# Intoduction to Monte Carlo integration

In the last notebook, we learnt about cross-sections and how they are related to what we see at a particle collider.

How are these cross-sections calculated? Well they often involve complicated integrals, and in this notebook we will learn about one of the main methods for calculating these integrals -- Monte Carlo integration.

## Monte Carlo integration

Integrals of simple functions can be calculated **analytically**, e.g.:

$$\int_a^b x \, \mathrm{d}x = \left [\frac{x^2}{2}\right ]_a^b = \frac{b^2-a^2}{2},$$

The integrals we evaluate are much more complex, and are often impossible to evaluate analytically $\Rightarrow$ we have to evaluate **numerically**.

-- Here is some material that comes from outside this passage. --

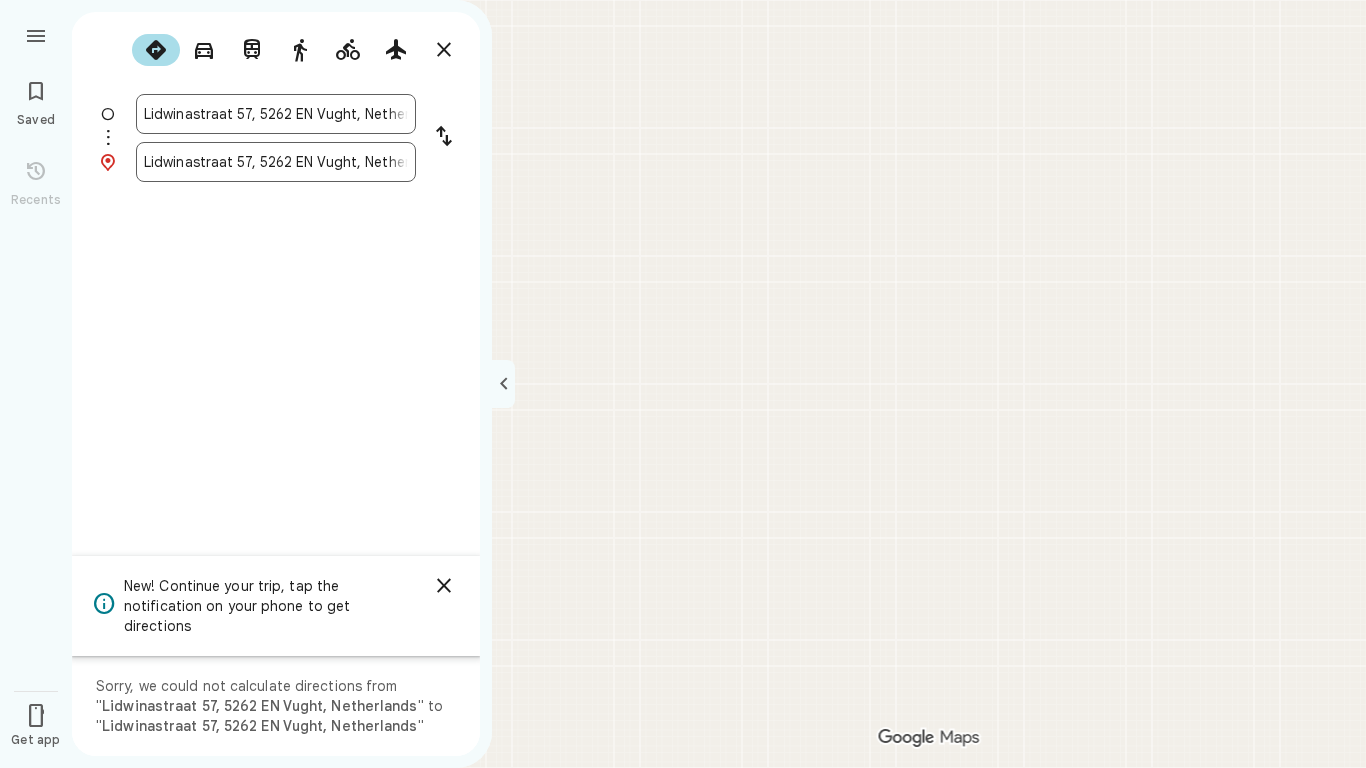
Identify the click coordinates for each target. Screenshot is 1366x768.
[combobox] (276, 114)
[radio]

One such method is the **Monte Carlo** method, which is suited to our complicated integrals.

This method is simple - we sample points **randomly** in the region required and approximate the integral:

$$\int_\mathrm{region} f(x) \mathrm{d}x \approx V \times \frac{1}{N} \sum_{i=1}^N f(x_i),$$

where $N$ points are sampled, and $V$ is the size of the integration region:

$$V = \int_\mathrm{region} \mathrm{d}x.$$

___
#### Exercise 2a: Monte Carlo integration 
Produce a Monte Carlo approximation for the integral of $f(x)=x$ in the region $0 \leq x \leq 1$, which takes the number of points $N$ as an argument.

In [None]:
# We will need some external libraries
# The numpy - numerical python - library
# contains many useful functions
import numpy as np
from numpy import random

# Define a function to integrate x between
# 0 and 1 with Monte Carlo for sampling 'n_points'

def integrate_x_0_1(n_points):
    
    # Your code here

    # Hints:
    # The numpy function 'random.uniform(a,b)'
    # will generate a uniformly sampled random
    # number between a and b
    
    # Google 'numpy documentation' for help
    # with numpy-specific problems!
    
    # You may need a 'for' loop or a 'while' loop
    # these allow you to execute code for multiple
    # values.
    
    return # Replace comment with return value

Evaluate your function for $N=10$, $N=100$, and $N=1000$, what do you notice?

In [None]:
# Use the function you defined earlier to
# integrate the function for the specified N
# values

# What should the answer be?

#### Exercise 2b: Extending the function

Can you modify your solution to 2a, allowing the end-points as arguments (such that you can integrate for any region)?

In [None]:
# Define a function to integrate x between
# a and b with Monte Carlo for sampling 'n_points'

def integrate_x_a_b(n_points, a, b):
    # Your code here
    return # Replace comment with return value

___
### Approximating $\pi$ with Monte Carlo

With the Monte Carlo (MC) method, a fun exercise is to approximate $\pi$!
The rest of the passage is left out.